What an amazing year! After covering the case of Ryan Ferguson
for more than eight years, reporting on appeal after appeal, who would have guessed
that 2013 would be the year that the Western District Appellate Court in
Missouri would agree to hear the case and overturn Ferguson's murder and robbery convictions?
Ferguson's release in November was all a reporter could ask for: a "made for television" moment when Ferguson took the stage in a Columbia, Missouri hotel, alongside his family and attorney, Kathleen Zellner, and spoke so eloquently about how it 'takes an army' to get justice.
PHOTOS: Ryan Ferguson released from prison
READ: Ryan Ferguson's fight for freedom
Today, Ferguson is in Florida, trying to catch up on the life he missed, but the case is not over.
Two major questions remain and they are closely connected: who
killed the Columbia Daily Tribune sports editor Kent Heitholt?

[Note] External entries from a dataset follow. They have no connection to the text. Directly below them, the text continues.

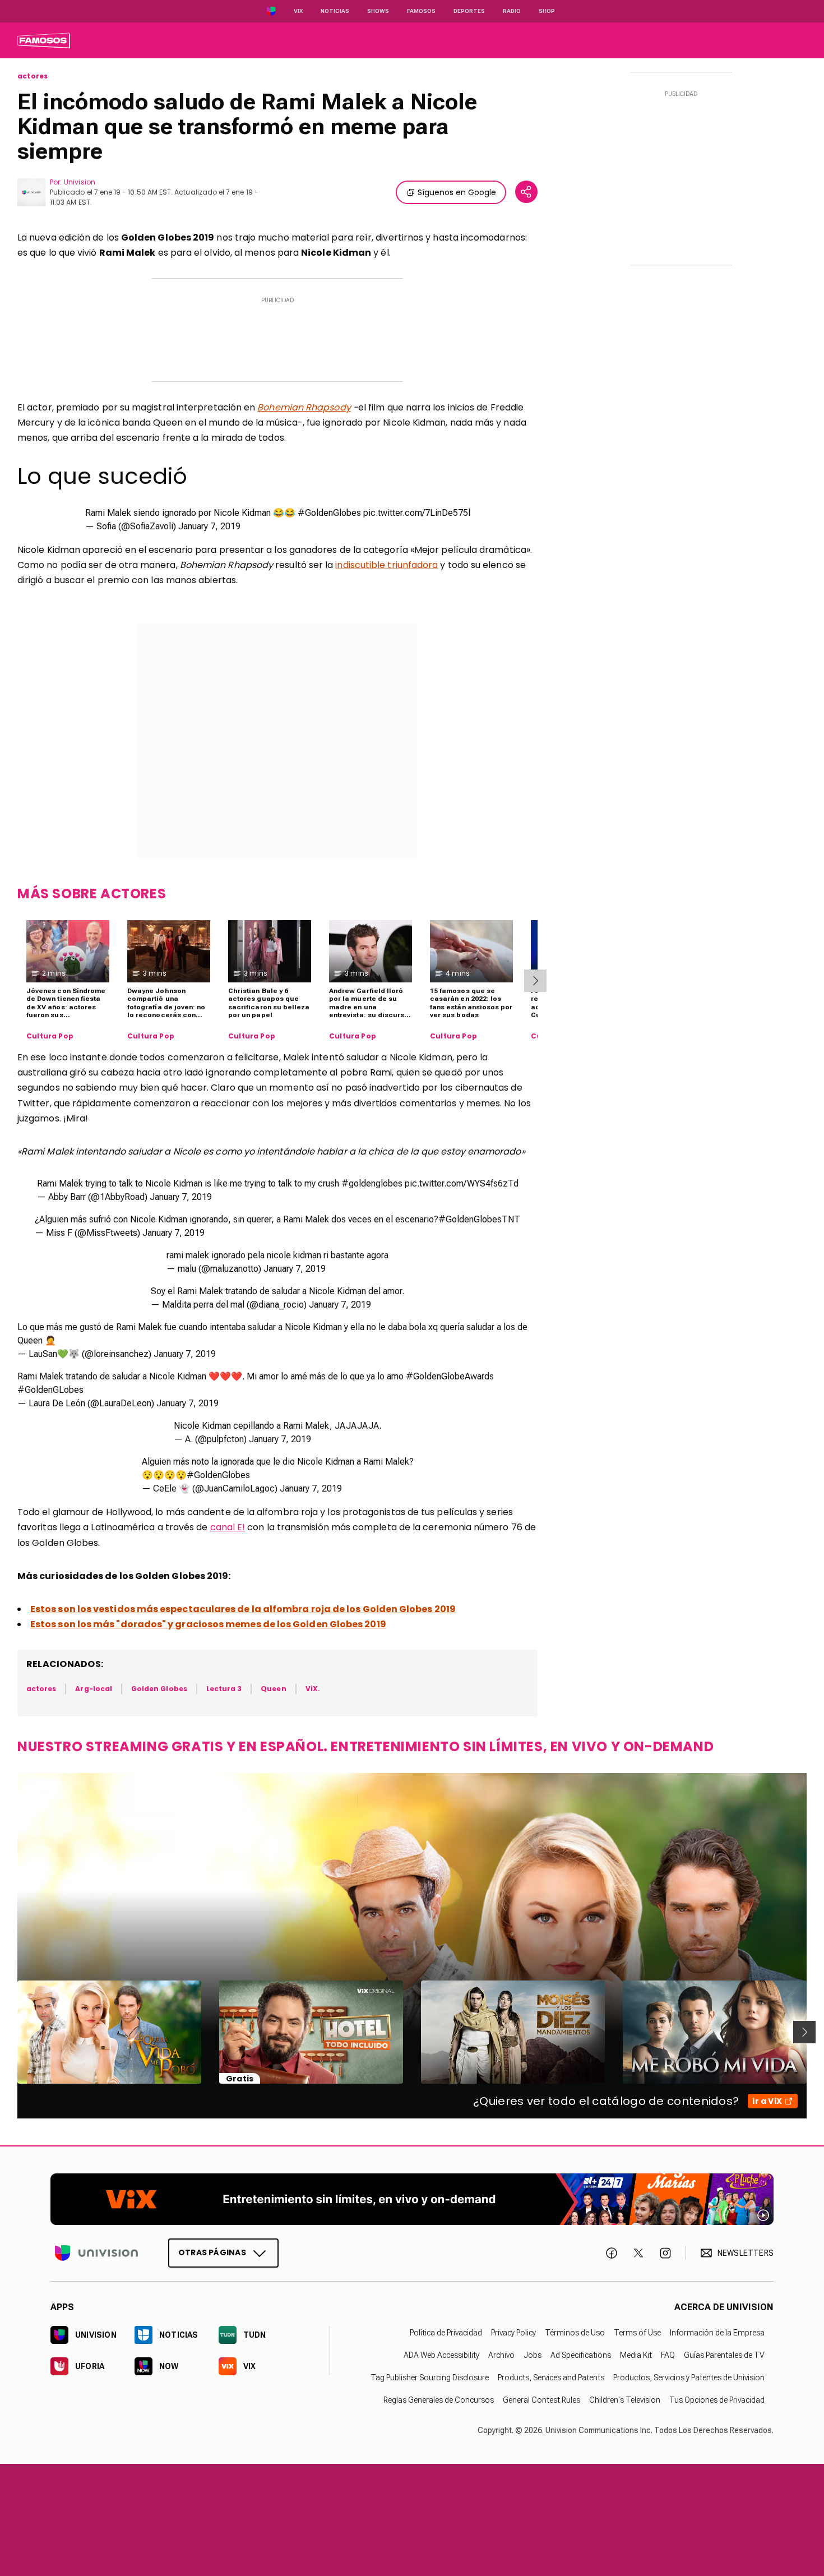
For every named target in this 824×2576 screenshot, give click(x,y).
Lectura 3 (224, 1688)
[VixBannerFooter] (412, 2199)
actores (32, 76)
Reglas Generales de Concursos (438, 2400)
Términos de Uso (575, 2333)
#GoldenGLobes (50, 1389)
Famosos (421, 11)
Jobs (532, 2355)
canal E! (228, 1527)
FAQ (668, 2355)
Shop (547, 11)
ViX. (312, 1688)
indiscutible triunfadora (386, 564)
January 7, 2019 (209, 526)
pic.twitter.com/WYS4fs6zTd (462, 1183)
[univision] (43, 40)
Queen (273, 1688)
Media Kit (636, 2355)
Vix (298, 11)
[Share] (526, 192)
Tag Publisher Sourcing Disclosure (430, 2378)
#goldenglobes (371, 1183)
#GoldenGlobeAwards (450, 1376)
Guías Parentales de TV (724, 2355)
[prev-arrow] (10, 2032)
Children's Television (624, 2400)
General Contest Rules (541, 2400)
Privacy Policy (513, 2333)
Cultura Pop (49, 1036)
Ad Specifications (580, 2355)
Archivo (501, 2355)
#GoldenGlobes (329, 512)
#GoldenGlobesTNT (479, 1219)
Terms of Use (637, 2333)
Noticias (335, 11)
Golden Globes (159, 1688)
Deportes (469, 11)
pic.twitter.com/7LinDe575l (416, 512)
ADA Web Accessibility (441, 2355)
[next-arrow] (535, 981)
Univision (79, 182)
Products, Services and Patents (551, 2378)
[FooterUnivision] (96, 2253)
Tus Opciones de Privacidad (717, 2400)
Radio (512, 11)
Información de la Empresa (717, 2333)
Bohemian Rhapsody (303, 407)
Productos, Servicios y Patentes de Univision (689, 2378)
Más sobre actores (91, 893)
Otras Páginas (212, 2253)
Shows (378, 11)
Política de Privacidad (446, 2333)
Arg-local (93, 1688)
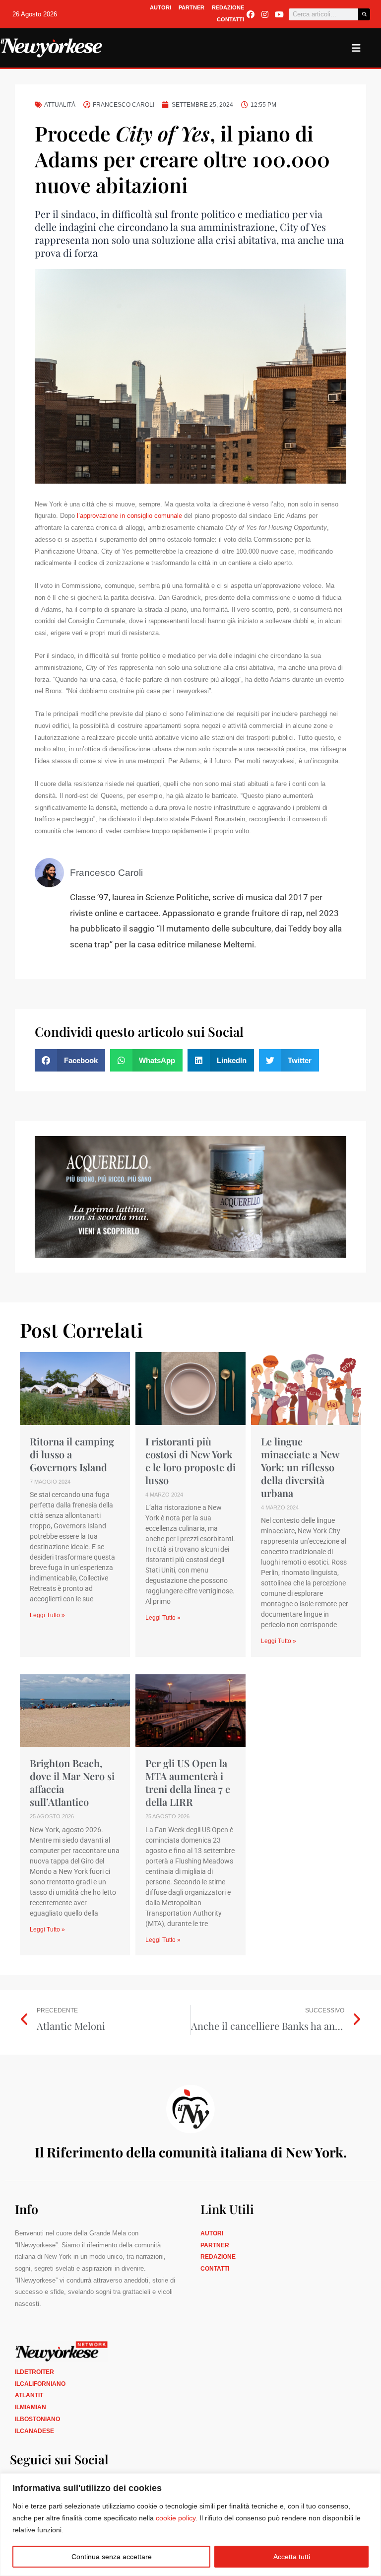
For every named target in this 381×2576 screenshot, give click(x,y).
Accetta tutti (291, 2557)
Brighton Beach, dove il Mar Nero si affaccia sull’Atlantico (72, 1782)
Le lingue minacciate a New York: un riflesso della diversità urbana (300, 1467)
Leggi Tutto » (47, 1615)
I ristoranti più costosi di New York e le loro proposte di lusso (190, 1460)
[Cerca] (364, 14)
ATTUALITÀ (59, 104)
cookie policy (175, 2518)
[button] (70, 1060)
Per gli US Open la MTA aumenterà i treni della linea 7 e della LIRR (187, 1782)
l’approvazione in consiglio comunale (129, 515)
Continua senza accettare (111, 2557)
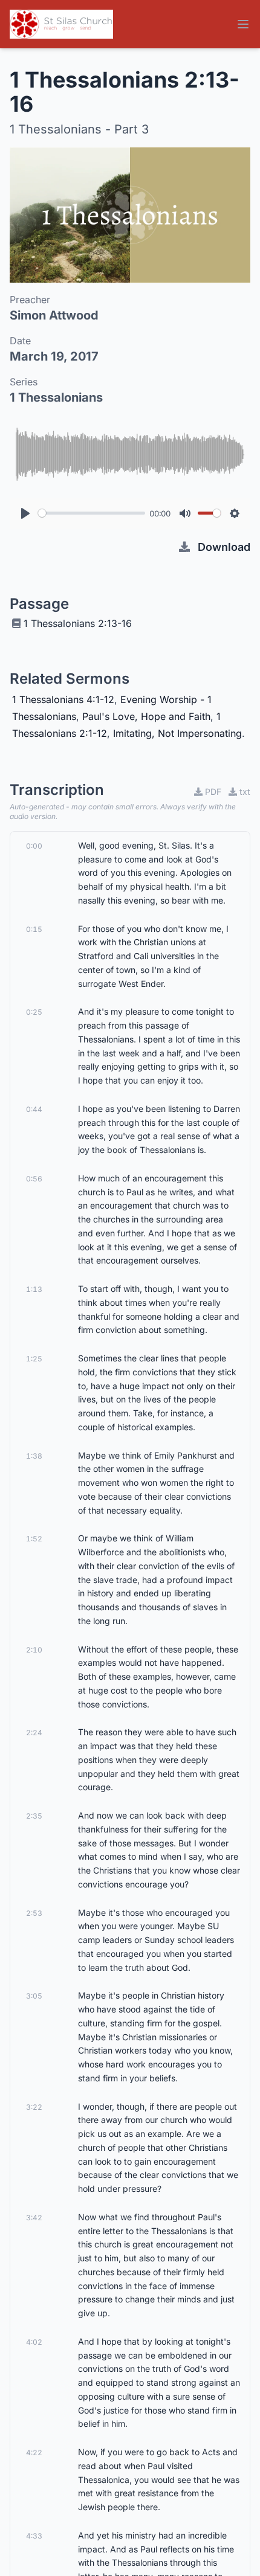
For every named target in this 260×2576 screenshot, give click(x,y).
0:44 (34, 1109)
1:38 (34, 1455)
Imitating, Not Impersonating (177, 733)
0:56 (34, 1178)
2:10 (34, 1649)
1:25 (34, 1358)
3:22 (34, 2107)
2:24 (34, 1732)
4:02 (34, 2341)
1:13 (34, 1289)
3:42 (34, 2217)
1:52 (34, 1538)
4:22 (34, 2452)
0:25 (34, 1012)
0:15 (34, 929)
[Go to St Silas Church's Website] (61, 24)
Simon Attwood (54, 315)
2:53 (34, 1913)
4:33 (34, 2535)
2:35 (34, 1815)
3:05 (34, 1995)
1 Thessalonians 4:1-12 (63, 699)
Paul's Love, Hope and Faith (146, 716)
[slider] (91, 513)
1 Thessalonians (56, 397)
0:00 (34, 845)
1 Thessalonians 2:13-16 (78, 623)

And what happens
to Ferguson's main accuser, Charles Erickson, now?
Heitholt's murder can be solved. There isn't any physical evidence to tie Ferguson to the crime, but there IS evidence: a bloody palm print. A thumbprint. Bloody shoe prints. The police can determine who killed Heitholt, but will they? How can authorities seriously re-investigate Heitholt's murder as long as Charles Erickson remains in prison for the crime? The fact remains that none of the physical evidence matches Erickson either. The only thing that ties him to the murder is his confession, which he has recanted under oath.
Whenever my producer, Gail Zimmerman and I talk about Charles Erickson, she often begins with this one simple question: where were the adults when Erickson was first investigated?
He was a 19-year-old troubled drug and alcohol abuser in 2004 when police interrogated him about Heitholt's murder, more than two years after the crime. Raised as we all were to trust cops, he thought they would try to get to the bottom of things...look at the evidence and see if it matched him. That didn't happen. Instead, the investigators made his story fit a crime they wanted badly to solve, telling him details that he appeared not to know.
And what about the Boone County District Attorney at the time, Kevin Crane? Another adult who, according to the Appellate Court, was so determined to win his case that he concealed evidence from the defense.
And then there is Charles Erickson's own lawyer. He saw the police video. He knew there was no physical evidence to tie either Erickson or Ryan Ferguson to the brutal murder. Did he investigate thoroughly before he allowed his client to take a deal?
Where were the adults? And where are they now? Why aren't these responsible community leaders willing to take another look so that Kent Heitholt's killer can be found and prosecuted?
Those are the questions CBS News 48 Hours will pursue in the
coming year. Maybe 2014 will be another amazing year for justice.